Records provided
=-=-=-=-=
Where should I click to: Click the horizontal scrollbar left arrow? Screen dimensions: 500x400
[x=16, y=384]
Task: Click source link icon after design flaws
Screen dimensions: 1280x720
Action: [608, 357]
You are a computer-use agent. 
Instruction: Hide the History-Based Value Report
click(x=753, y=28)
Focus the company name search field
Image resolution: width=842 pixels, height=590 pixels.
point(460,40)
=-=-=-=-=
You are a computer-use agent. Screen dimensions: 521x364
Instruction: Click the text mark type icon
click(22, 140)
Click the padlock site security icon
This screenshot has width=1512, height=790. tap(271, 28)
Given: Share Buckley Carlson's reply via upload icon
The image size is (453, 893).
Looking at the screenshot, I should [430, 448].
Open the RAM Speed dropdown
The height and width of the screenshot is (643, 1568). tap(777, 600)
=-=-=-=-=
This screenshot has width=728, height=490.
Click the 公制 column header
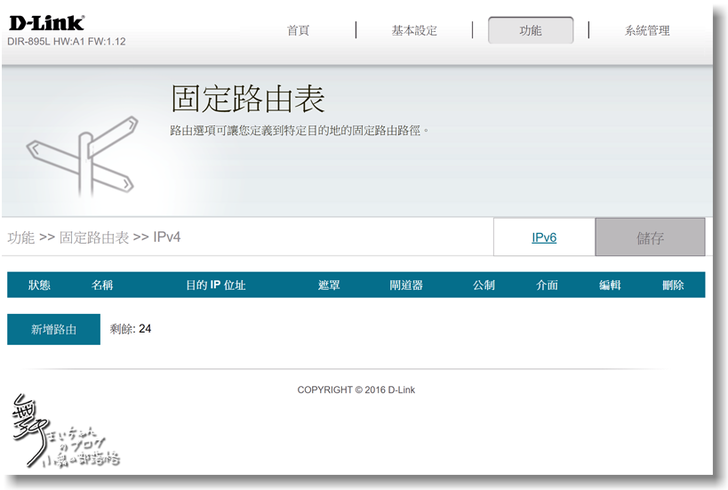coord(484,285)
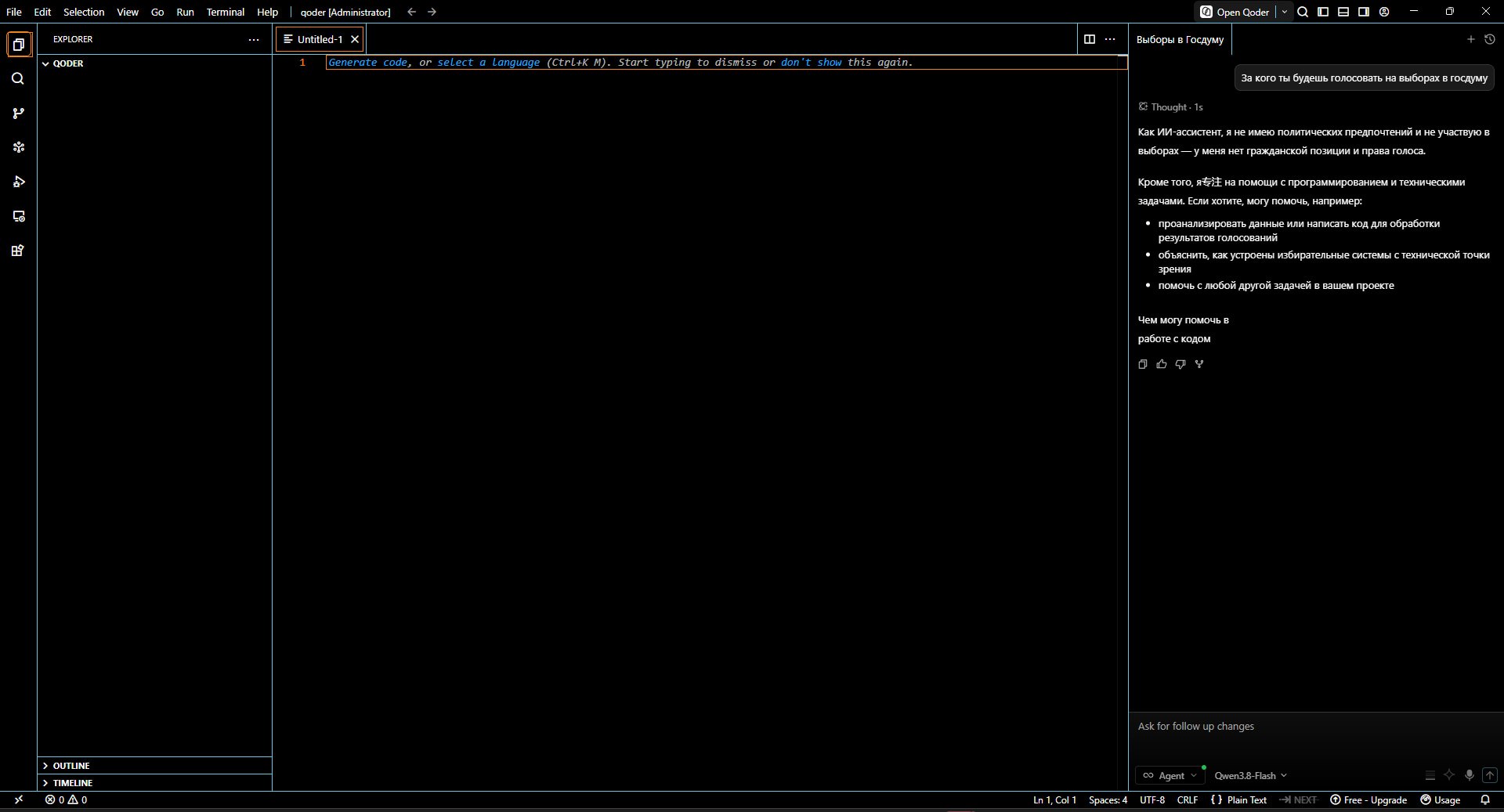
=-=-=-=-=
Work item
Where does "agent" appear in the listing? Show every line that has it.

Reply
You are a computer-use agent. 
You are a computer-use agent. Screen dimensions: 521x364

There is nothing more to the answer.